Após a prisão, o homem passou por audiência de custódia e permaneceu no sistema prisional. A investigação segue em andamento.
Investigação aponta ao menos sete possíveis vítimas
A Delegacia de Polícia Civil de Timbó conduziu a operação e cumpriu mandados de busca e apreensão e de prisão preventiva.
Segundo as informações repassadas à imprensa, estudantes teriam sido abordados nas proximidades de escolas. Entre os casos sob apuração estão relatos envolvendo crianças de 11 anos e adolescentes de 12 e 15 anos.

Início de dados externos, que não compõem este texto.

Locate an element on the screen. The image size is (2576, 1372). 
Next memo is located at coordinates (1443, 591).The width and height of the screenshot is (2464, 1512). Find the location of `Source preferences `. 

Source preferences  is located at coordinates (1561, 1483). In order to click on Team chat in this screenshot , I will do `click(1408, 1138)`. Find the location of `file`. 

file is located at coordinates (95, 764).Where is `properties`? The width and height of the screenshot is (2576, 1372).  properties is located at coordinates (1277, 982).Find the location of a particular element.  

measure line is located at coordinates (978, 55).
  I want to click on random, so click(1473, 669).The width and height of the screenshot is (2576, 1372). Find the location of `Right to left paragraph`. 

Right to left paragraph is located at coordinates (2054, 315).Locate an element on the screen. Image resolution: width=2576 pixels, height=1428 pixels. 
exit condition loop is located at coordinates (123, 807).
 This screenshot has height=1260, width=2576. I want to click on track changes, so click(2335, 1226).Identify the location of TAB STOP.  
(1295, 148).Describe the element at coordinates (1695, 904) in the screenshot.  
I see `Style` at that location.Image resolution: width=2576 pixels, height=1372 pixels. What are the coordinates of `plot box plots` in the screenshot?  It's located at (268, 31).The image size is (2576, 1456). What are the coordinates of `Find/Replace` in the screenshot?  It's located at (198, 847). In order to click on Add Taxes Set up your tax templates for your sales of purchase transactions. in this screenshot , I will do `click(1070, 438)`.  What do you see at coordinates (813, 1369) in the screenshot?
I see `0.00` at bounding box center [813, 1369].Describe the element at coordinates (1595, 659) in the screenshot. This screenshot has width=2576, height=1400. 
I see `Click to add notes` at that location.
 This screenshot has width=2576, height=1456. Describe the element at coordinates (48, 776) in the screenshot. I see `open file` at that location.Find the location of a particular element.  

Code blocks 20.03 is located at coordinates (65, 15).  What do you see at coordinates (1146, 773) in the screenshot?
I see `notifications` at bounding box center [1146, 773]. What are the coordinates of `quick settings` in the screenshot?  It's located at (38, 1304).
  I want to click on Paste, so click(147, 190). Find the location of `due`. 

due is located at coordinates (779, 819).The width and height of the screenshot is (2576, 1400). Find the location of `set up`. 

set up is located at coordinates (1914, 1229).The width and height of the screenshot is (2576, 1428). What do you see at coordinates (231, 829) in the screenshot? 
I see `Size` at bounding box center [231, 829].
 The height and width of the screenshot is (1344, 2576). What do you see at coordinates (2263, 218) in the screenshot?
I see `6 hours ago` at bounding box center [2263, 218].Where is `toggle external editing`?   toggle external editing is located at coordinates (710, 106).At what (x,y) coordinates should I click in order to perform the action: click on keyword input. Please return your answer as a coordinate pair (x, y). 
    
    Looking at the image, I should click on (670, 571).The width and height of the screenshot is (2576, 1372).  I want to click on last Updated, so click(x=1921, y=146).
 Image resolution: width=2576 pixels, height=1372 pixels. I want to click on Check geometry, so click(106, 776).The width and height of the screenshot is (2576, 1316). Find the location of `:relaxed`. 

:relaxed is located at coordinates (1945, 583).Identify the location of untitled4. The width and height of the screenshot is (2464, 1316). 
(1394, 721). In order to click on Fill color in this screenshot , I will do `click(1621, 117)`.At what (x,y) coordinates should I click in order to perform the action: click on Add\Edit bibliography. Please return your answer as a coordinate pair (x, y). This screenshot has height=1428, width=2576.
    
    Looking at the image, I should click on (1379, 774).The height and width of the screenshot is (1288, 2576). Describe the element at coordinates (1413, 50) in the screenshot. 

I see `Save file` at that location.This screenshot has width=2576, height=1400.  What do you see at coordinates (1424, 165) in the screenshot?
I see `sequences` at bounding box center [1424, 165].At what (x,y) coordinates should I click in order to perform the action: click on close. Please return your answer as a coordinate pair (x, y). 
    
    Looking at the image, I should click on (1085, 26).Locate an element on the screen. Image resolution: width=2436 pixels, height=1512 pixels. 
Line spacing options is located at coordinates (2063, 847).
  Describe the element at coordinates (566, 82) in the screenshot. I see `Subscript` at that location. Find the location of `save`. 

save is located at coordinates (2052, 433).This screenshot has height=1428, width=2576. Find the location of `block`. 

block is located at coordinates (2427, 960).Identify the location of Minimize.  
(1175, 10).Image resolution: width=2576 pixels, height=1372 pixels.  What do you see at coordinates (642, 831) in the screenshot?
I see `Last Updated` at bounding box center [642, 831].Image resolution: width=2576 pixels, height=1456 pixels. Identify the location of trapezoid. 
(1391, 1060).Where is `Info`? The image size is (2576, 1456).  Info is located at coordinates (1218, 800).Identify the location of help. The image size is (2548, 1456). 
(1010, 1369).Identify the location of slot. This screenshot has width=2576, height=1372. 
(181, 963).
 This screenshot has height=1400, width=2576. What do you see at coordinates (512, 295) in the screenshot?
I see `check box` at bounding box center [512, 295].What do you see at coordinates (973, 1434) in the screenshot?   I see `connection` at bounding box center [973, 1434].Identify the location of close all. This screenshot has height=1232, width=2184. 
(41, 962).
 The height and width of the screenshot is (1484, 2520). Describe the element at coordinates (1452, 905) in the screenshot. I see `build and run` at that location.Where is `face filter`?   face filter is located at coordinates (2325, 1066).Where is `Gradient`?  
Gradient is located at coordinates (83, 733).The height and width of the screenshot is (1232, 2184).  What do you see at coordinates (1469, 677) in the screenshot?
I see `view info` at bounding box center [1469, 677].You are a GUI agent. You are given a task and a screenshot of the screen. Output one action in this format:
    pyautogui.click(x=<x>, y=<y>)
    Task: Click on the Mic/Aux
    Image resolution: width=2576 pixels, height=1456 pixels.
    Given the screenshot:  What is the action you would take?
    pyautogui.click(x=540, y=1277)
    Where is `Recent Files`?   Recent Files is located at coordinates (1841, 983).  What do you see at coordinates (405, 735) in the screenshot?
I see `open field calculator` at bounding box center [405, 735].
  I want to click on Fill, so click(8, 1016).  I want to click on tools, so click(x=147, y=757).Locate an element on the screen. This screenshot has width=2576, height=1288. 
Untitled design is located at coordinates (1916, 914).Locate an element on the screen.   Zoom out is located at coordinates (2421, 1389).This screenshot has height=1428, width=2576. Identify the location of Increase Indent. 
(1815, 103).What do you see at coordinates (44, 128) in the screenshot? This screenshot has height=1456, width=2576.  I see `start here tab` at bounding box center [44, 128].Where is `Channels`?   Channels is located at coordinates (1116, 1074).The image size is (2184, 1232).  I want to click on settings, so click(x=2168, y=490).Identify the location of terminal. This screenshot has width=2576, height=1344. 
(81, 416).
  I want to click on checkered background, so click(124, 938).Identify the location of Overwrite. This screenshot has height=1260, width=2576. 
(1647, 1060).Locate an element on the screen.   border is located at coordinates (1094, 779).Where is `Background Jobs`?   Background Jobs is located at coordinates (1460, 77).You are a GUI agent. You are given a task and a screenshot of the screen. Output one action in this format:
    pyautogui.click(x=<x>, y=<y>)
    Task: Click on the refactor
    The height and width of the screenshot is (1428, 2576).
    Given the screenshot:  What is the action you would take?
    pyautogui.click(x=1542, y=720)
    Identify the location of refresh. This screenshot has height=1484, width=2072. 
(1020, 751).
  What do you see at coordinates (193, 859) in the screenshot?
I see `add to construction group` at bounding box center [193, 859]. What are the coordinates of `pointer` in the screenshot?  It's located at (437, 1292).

Ao todo, a Polícia Civil considera ao menos sete possíveis vítimas na investigação.
Policiais apreendem celular e notebook
Durante as buscas, os policiais recolheram um telefone celular e um notebook.
Agora, a Polícia Científica deverá analisar os equipamentos. Os exames incluem a extração e a avaliação dos dados armazenados.
Com isso, os investigadores esperam reunir elementos que ajudem a esclarecer os fatos e contribuam para a produção de provas.
Justiça autorizou prisão preventiva e buscas
A Polícia Civil solicitou à Vara de Garantias da região a prisão preventiva do investigado e a busca no imóvel.
Após manifestação do Ministério Público, o Poder Judiciário autorizou as medidas.
O delegado Ismael Gustavo Jacobus Marmitt participou das diligências ao lado de um agente da Polícia Civil e de uma guarnição da Polícia Militar.
Investigado permaneceu em silêncio
Foto: Divulgação/PCSC
Acompanhado por advogado, o homem prestou depoimento ao delegado, mas exerceu o direito de permanecer em silêncio.
Depois disso, ele passou por audiência de custódia e continuou preso cautelarmente.
Identidades permanecem sob sigilo
Como a investigação envolve possíveis vítimas menores de idade, a Polícia Civil não divulgou a identidade do investigado nem das crianças e adolescentes citados na apuração.
Além disso, o órgão mantém sob sigilo informações que possam comprometer as diligências ainda em andamento.
A investigação continua. A Polícia Civil ressalta que a prisão e os elementos reunidos até agora fazem parte da apuração. Portanto, uma eventual responsabilização criminal dependerá da análise das provas pelas autoridades competentes, com respeito ao devido processo legal e à presunção de inocência.